Problem to solve:
Set out the following lines as a numbered list, omitting any blank lines and excluding the pictures.
------------
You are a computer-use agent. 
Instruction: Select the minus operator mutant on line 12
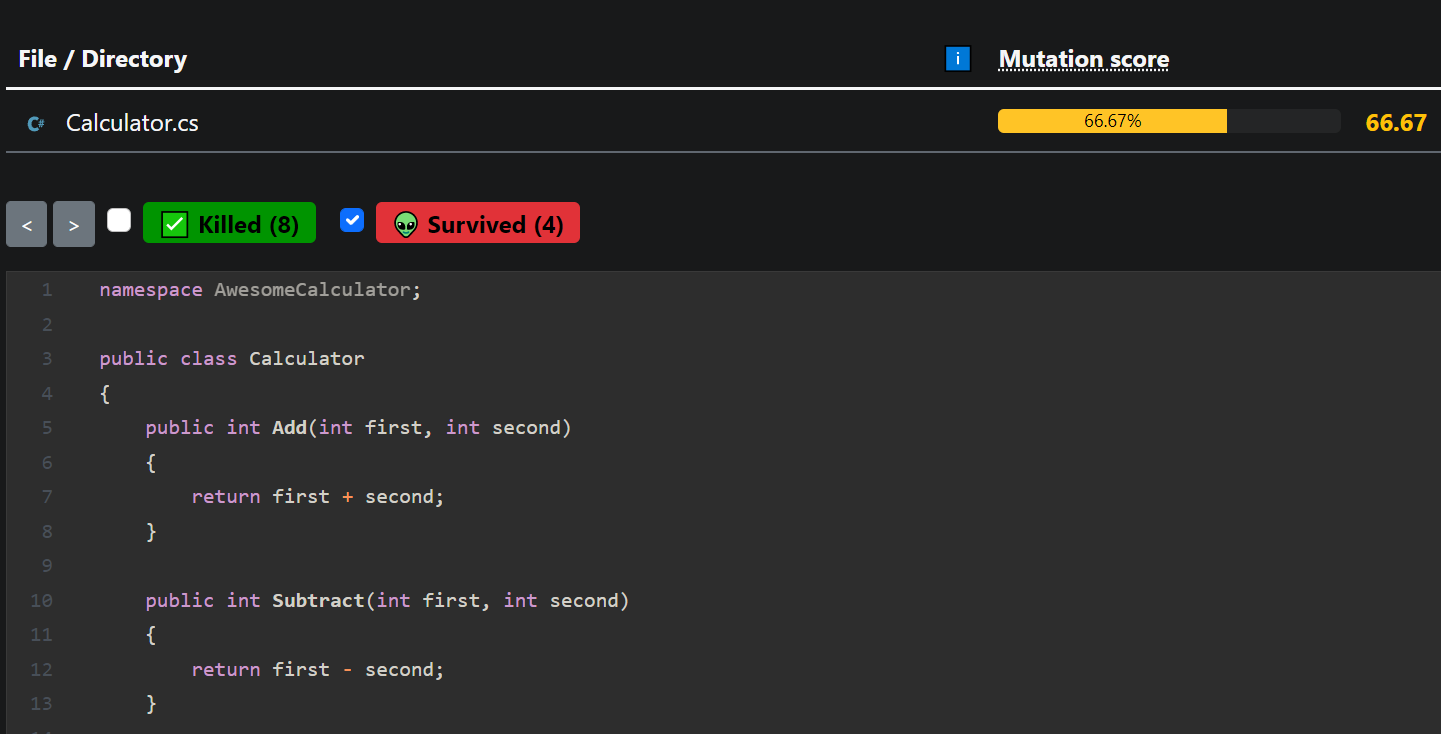347,670
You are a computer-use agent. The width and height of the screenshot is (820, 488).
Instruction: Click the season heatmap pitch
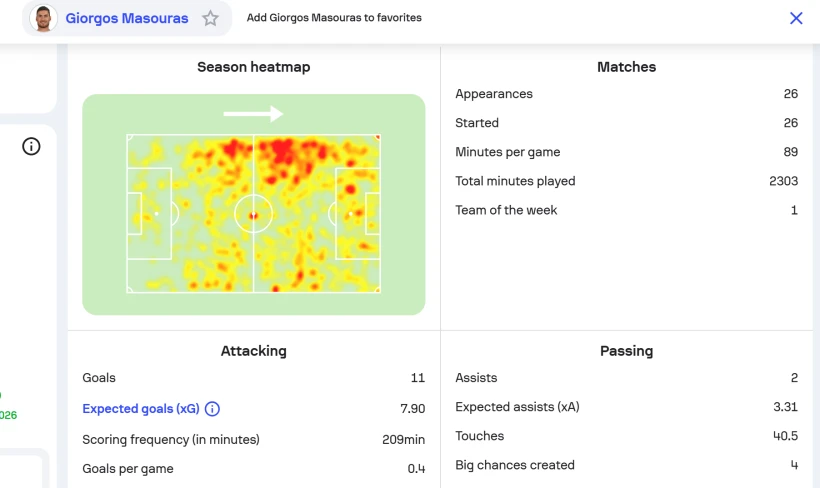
------------
Exercise solution:
1. You are a computer-use agent. 
2. Instruction: Select the minus operator mutant on line 12
3. 347,670
4. You are a computer-use agent. The width and height of the screenshot is (820, 488).
5. Instruction: Click the season heatmap pitch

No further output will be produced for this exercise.